ECB’S CRISIS CONTINGENCY PLAN SUPPORTS THE GREEK BOND MARKET
The downward trend of bonds in international markets, uncertainty over economic activity and persistent inflationary pressures continue to push the Greek bond market downwards for a fourth consecutive month. Indicatively, the Government Bond Index of Piraeus Bank recorded a fall of 0.69% at the end of March, dropping to 628 points, while the average yield of the index increased by 11 basis points (bps) to 1.91%. Moreover, in the first week of April, the index recorded gains, with its yield reaching 1.88%; however, these were offset in the next week, with the yield reaching a 52-week high of 2.06% (08/04/2022).
In detail, the 10-year yield increased by 14 bps to 2.65% in March, with a similar increase recorded for the medium-term part of the yield curve (2–5-year). Evidently, the bond yields at the short end of the yield curve passed to positive levels after almost a year of negative yields, which is indicative of the end of the PEPP programme in March. However, it is worth noting that the increase in yields led to the normalization of the curve rather than to a massive increase in borrowing costs. An important supporting factor is the markets’ expectations of the ECB’s readiness to draw up a contingency crisis plan in the event of a rapid rise in the Eurozone’s government bond yields.
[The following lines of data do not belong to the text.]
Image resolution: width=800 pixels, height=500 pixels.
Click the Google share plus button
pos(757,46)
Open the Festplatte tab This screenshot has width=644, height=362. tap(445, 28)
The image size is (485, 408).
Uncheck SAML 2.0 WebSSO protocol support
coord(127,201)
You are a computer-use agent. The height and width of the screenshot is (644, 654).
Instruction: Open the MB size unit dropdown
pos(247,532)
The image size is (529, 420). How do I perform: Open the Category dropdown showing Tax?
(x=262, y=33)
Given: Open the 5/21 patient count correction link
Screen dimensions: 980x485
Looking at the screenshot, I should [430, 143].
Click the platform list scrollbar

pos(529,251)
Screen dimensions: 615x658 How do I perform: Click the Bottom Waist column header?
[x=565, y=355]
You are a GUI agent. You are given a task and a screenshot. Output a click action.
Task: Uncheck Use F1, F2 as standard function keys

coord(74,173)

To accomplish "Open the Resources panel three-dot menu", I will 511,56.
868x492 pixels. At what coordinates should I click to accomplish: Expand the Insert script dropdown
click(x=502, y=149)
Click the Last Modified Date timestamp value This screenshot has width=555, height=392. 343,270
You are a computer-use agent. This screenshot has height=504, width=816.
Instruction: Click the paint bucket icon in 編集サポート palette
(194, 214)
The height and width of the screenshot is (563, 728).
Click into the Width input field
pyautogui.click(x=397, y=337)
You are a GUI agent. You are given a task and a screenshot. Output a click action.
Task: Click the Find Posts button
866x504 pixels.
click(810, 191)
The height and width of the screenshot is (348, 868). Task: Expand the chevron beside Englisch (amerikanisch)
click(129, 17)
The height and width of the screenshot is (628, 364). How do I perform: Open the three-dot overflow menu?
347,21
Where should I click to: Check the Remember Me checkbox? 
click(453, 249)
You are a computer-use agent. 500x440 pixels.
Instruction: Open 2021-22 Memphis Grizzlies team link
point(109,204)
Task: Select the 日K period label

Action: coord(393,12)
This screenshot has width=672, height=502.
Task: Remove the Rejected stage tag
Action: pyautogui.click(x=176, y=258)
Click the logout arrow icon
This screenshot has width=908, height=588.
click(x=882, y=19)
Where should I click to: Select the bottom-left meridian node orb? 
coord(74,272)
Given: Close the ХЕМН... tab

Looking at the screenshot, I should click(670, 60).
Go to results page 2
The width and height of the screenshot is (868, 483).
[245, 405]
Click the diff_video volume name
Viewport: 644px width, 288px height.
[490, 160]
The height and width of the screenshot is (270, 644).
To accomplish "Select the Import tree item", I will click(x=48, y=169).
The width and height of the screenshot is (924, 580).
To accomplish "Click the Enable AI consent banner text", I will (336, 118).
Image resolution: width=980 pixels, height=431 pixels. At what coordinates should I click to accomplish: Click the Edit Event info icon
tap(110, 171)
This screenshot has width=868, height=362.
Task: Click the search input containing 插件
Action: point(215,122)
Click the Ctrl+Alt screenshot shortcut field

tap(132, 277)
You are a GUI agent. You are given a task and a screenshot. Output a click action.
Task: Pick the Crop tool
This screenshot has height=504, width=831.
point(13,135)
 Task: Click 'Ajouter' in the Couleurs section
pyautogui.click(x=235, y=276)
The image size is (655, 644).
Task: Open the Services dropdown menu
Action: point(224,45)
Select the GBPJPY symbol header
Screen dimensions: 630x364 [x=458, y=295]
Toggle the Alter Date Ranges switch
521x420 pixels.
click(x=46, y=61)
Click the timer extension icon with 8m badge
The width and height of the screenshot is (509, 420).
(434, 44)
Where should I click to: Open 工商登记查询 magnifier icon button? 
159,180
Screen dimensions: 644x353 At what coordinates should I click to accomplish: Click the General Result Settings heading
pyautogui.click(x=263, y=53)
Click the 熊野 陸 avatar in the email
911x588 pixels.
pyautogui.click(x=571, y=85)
According to the results of our statistical evaluation model for the 10-year Greek spread, the bond markets seem to have priced in the fundamental figures of the Greek economy relative to those of Germany. Despite the downward revision of the GDP reading for 2021 and the possible impact of inflationary pressures on economic activity, the narrowing of the 10-year spread at the end of March by 26 bps to 212 bps is justified by relative economic activity, competitiveness, fiscal flexibility and market risk-taking trends. In particular, the statistical model for evaluating the level of the spread indicates a fair value of 191 bps. However, it is important to note that according to the same quantitative analysis, the probability of a widening spread has increased significantly and now outweighs the possibility of a decrease in the 10-year spread. Specifically, the Risk Balance Index moved to a positive reading for the first time in 14 months, reflecting increasing downside risks for Greek bonds.
Expectations of an improvement in the credit rating of Greek debt towards investment grade at the beginning of next year were reassessed according to the new developments on the international scene, with Moody’s maintaining its credit rating and DBRS upgrading its rating from BB to BB (high) but downgrading the outlook to stable. Nevertheless, the credit rating priced by the CDS markets continues to be above investment grade, while its deviation from the rest of the EU periphery countries has increased marginally.
The Corporate Bond Index moved marginally lower in March, with some signs of slight recovery in the first two weeks of April despite the deterioration in the economic climate indicators and the PMI index in manufacturing. Specifically, the index recorded a month-on-month loss of 0.69% at the end of March, dropping to 140.4 points. Conversely, it recorded a small upward movement in the first two weeks of April, reaching 140.8 points in the middle of the month. The weighted median yield of the index at the end of March closed at 3.51%, having increased by 11 bps compared to the previous month, with the largest losses recorded in the bonds of Frigoglass (maturing in 2025), Intralot (maturing in 2024) and Coca-Cola (expires in 2031).